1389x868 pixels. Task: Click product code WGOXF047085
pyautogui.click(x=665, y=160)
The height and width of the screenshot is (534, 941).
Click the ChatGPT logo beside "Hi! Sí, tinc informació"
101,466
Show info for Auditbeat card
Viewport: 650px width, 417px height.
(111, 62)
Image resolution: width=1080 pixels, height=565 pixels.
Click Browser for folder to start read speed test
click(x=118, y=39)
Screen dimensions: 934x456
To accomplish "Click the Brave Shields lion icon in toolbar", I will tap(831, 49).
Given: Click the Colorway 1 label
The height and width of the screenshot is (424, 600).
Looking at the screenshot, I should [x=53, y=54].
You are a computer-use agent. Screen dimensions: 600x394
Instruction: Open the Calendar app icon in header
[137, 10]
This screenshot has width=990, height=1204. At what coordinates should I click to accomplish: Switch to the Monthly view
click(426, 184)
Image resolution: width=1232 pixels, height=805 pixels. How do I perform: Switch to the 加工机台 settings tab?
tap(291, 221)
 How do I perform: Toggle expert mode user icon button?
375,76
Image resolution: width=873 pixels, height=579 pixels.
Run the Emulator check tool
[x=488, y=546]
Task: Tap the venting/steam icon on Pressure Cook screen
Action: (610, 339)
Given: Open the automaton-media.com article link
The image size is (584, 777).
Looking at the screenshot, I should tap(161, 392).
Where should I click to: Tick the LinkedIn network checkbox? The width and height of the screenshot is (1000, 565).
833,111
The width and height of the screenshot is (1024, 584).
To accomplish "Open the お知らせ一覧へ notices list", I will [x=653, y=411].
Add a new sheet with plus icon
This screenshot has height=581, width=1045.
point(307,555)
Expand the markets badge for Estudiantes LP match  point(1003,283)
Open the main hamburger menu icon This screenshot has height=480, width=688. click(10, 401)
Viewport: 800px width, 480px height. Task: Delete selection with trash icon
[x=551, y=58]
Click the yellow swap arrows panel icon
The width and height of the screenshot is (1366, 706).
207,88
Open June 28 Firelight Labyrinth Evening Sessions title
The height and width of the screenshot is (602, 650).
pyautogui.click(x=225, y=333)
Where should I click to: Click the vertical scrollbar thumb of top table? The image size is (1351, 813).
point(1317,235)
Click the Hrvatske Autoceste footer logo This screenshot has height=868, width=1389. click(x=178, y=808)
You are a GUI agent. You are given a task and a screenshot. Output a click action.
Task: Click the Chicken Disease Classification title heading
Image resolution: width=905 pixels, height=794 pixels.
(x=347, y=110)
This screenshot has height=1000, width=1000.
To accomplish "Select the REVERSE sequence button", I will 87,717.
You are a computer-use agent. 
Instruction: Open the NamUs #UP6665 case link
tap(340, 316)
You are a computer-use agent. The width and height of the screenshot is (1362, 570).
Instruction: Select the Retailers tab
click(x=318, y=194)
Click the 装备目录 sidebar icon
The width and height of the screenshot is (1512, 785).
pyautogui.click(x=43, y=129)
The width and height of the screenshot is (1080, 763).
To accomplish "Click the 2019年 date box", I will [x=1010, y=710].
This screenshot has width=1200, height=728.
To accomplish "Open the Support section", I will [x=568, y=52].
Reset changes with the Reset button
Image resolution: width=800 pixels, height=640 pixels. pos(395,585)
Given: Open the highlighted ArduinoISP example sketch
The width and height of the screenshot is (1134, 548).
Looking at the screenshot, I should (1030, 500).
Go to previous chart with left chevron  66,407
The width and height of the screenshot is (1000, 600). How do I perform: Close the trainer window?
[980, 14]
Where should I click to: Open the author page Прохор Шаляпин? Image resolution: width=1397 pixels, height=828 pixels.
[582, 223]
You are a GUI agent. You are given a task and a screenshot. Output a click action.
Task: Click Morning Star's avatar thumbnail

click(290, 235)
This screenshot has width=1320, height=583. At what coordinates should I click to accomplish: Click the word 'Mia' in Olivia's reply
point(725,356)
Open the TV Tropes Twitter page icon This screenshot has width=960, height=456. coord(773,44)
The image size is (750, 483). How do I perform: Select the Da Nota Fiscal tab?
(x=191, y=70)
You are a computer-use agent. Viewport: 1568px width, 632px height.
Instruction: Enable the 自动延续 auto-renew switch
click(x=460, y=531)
━━━━━━━━━━━━━━━━━━━━
▶ [TASK DIRECTIONS] Exact copies of the line with "Task: Click Morning Star's avatar thumbnail" and of every later line in the entries make up the whole answer.

▶ [EXERCISE ANSWER]
Task: Click Morning Star's avatar thumbnail

click(290, 235)
This screenshot has width=1320, height=583. At what coordinates should I click to accomplish: Click the word 'Mia' in Olivia's reply
point(725,356)
Open the TV Tropes Twitter page icon This screenshot has width=960, height=456. coord(773,44)
The image size is (750, 483). How do I perform: Select the Da Nota Fiscal tab?
(x=191, y=70)
You are a computer-use agent. Viewport: 1568px width, 632px height.
Instruction: Enable the 自动延续 auto-renew switch
click(x=460, y=531)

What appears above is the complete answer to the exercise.